By Karen Sullivan
(MCT)—A pantry is a cook’s prop closet.
With planning, the meal maker can always have something special tucked away to dazzle the audience, whether that’s a large gathering or just a few sleepy-eyed youngsters. Cereals, spices, fine oils, sauces and sweet surprises can become part of the repertoire.
There are no rules today for the size or shape of that stash of food staples, snacks, linens and party platters. A pantry can be a row of baskets, a freestanding cabinet, built-in custom shelves or even a separate room.
The idea is to have a plan for keeping up with everything.
“The evolution of pantry space in the home is part of the organization trend that continues to be popular,” says Jaclyn Pardini, a spokesperson for Lowe’s home improvement. “They really want to control the chaos.”
If the goal is to control the chaos, then it makes sense that families are being more generous with kitchen storage space. They’re buying in bulk at Costco and Sam’s Club. When they come home, they need room for the goods.
“Very similar to closets in general, we’ve seen pantries are getting bigger,” says Ginny Snook Scott, chief design officer for California Closets, which devotes a tab on its website to pantries. “We’re seeing multiple cabinets or spaces that are almost like a walk-in closet.”
In some homes, owners want pantries with space for craft supplies and wrapping papers, says Keri Henley, a certified kitchen and bath designer and an owner of Artisan Cabinetry in Charlotte. As a result, retailers are offering more options for storage or improving on existing products.
“We’re working in all kinds of things to make it a multipurpose room,” Henley says. “That’s kind of where life happens.”
Henley designed a custom, walk-in pantry in Davidson, N.C., recently. Knotty alder cabinet doors conceal the pantry and the 48-inch-wide refrigerator beside it.
“You can imagine if you had a plain door there,” Henley says with a hint of distaste. “We wanted it to look like a wall of cabinetry.”
While a pantry should improve the look of the kitchen, whether concealed behind doors or visible, it also should make it easy to locate and grab items out of storage.

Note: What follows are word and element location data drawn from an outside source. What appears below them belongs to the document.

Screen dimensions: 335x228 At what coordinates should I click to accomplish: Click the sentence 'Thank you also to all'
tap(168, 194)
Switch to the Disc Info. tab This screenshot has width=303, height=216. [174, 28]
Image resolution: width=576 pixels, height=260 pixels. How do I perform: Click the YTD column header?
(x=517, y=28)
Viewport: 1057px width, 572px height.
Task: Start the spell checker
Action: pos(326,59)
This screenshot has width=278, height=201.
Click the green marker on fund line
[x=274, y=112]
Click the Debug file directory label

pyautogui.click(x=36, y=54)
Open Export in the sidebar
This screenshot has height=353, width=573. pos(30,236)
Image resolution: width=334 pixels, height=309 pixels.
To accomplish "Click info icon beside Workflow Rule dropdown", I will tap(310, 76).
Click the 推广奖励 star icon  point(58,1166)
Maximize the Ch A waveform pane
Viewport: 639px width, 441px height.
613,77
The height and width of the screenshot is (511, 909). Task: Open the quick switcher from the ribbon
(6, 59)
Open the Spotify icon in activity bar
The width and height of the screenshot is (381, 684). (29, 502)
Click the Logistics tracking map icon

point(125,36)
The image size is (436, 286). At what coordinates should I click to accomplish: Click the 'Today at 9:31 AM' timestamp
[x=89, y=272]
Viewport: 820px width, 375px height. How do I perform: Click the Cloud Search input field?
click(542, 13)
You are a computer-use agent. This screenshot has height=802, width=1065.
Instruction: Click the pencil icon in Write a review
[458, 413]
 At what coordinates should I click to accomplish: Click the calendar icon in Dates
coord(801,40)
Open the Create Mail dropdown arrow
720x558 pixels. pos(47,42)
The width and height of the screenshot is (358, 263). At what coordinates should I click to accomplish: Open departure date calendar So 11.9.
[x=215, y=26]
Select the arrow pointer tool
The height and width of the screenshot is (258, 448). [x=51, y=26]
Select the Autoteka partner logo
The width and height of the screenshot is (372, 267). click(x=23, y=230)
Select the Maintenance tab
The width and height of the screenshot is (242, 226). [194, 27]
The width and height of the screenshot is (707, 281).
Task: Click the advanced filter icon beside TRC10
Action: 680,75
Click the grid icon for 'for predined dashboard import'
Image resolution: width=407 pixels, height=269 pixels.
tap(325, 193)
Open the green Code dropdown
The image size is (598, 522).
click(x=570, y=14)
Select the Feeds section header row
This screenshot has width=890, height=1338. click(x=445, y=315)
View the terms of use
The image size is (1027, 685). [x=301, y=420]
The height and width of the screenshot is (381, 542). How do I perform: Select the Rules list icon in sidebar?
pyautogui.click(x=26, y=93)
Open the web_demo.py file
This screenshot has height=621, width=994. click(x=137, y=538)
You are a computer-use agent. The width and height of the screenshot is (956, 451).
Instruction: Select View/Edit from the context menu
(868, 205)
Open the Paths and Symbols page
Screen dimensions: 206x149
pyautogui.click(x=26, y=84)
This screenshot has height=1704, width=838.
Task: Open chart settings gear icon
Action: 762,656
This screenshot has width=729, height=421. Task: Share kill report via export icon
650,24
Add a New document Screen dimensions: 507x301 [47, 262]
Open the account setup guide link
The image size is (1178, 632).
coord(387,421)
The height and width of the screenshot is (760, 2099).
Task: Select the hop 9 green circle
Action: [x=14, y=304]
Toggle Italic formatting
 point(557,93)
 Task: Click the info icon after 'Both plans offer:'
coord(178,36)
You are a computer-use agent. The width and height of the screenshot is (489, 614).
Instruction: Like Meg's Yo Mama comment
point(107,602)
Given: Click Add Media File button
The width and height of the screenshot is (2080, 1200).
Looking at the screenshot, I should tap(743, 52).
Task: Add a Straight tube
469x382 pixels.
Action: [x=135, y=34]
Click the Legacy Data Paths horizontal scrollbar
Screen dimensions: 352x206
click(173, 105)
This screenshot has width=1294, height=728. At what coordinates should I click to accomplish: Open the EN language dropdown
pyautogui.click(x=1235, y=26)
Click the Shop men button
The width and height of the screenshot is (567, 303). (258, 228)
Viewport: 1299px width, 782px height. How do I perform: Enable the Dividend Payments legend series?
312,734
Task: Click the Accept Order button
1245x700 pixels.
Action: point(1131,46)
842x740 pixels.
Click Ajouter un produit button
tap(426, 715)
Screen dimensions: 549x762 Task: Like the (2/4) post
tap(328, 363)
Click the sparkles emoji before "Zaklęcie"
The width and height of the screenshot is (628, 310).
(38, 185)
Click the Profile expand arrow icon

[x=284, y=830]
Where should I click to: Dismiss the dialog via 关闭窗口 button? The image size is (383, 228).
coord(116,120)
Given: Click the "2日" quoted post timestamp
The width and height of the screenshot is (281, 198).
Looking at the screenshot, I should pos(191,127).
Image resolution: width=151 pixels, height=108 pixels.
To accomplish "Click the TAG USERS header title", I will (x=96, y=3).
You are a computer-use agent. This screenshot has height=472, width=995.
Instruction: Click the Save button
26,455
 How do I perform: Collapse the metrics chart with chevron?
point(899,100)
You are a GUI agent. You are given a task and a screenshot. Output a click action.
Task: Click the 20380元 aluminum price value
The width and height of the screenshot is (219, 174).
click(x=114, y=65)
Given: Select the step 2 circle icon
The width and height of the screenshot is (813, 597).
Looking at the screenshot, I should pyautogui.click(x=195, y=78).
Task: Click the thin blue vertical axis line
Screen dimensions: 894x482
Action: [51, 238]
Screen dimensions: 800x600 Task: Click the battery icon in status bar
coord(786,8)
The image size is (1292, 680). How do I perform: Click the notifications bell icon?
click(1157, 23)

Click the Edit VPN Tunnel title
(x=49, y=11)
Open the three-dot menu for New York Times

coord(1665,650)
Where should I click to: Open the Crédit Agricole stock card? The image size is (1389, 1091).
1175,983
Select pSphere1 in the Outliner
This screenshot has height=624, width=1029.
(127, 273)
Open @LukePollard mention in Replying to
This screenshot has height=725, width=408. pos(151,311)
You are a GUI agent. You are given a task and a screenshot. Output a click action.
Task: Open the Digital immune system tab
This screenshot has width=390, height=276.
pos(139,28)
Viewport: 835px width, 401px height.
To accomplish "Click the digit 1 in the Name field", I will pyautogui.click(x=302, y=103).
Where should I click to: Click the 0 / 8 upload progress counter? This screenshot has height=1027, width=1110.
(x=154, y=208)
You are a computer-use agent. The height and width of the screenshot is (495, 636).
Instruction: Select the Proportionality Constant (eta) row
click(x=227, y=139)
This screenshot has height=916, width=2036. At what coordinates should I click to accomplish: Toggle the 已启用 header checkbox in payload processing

Baskets, carts, drawers and caddies are some options.
“Products that provide simplicity, function and improved organization are the most in demand,” says Mary Bush, a spokesperson for Olson. “Built-in storage and organization, easy access through roll-out trays to prevent bending and reaching, anything that improves accessibility and ease of use — all very important factors to consider.”
SieMatic USA is one of the companies pushing to make custom storage available to a bigger share of the market. The price for cabinets from the company’s high-end BeauxArts 02 collection starts at about $100,000 for a small kitchen.
The floor-to-ceiling cabinets in SieMatic’s Floating Spaces collection are well-suited to open floor plans because of the clean, contemporary design and ability to adapt to lots of floor plans. Just as much effort went into planning the space behind the cabinet doors. Prices in that collection start around $35,000.
“It’s always a play between form and function,” says Hans Henkes, SieMatic USA president. “The consumer is realizing that it is not just the exterior that can be beautiful.”
Freestanding hutches and shelves are a better choice for an apartment or a tiny kitchen. The furniture store Nadeau on South Boulevard has affordable pieces that can be used as pantries in styles such as French country, shabby-chic, farmhouse and traditional. The company sells a bright red mahogany cabinet for $284. That color is unexpected, which can make for compelling decor.
A well-stocked pantry can make the work of the most humble cook more sparkly. Suddenly the cook can have dried fruits, chilies, extracts and imported chocolates within easy reach. Holidays, potlucks and treats for movie night in your jammies might never be the same.
“Our lives are too busy to run by the grocery store every night,” Henley says. “When you’re trying to figure out what to have for dinner, you go to your pantry.”
Create a Place for Everything
• Keep your work area small. Don’t be afraid to improvise. Vertical space and shelves are less expensive than drawers and baskets.
• If you’ve got a large space, you’ve likely got space for wine storage, chafing dishes, platters, glasses and small appliances. Stick to the basics in a small space. Dry goods and canned foods are among those.
• Keep your work area concise, so you won’t have far to walk from prep area to pantry. The stove, sink and food storage areas should be within a tight triangle.
• Store heavy items on lower shelves. Use top shelves for paper products, linens and things less likely to harm you.
• Most shelves should be no deeper than 10 inches. Smaller items get lost or forgotten when stored on deep shelves.
• Include a basket or drawer for healthy snacks if you have children in the home. They’ll know the foods stored there have your OK.
• Store cookie sheets and platters vertically. You’ll waste time getting to them if they’re stacked.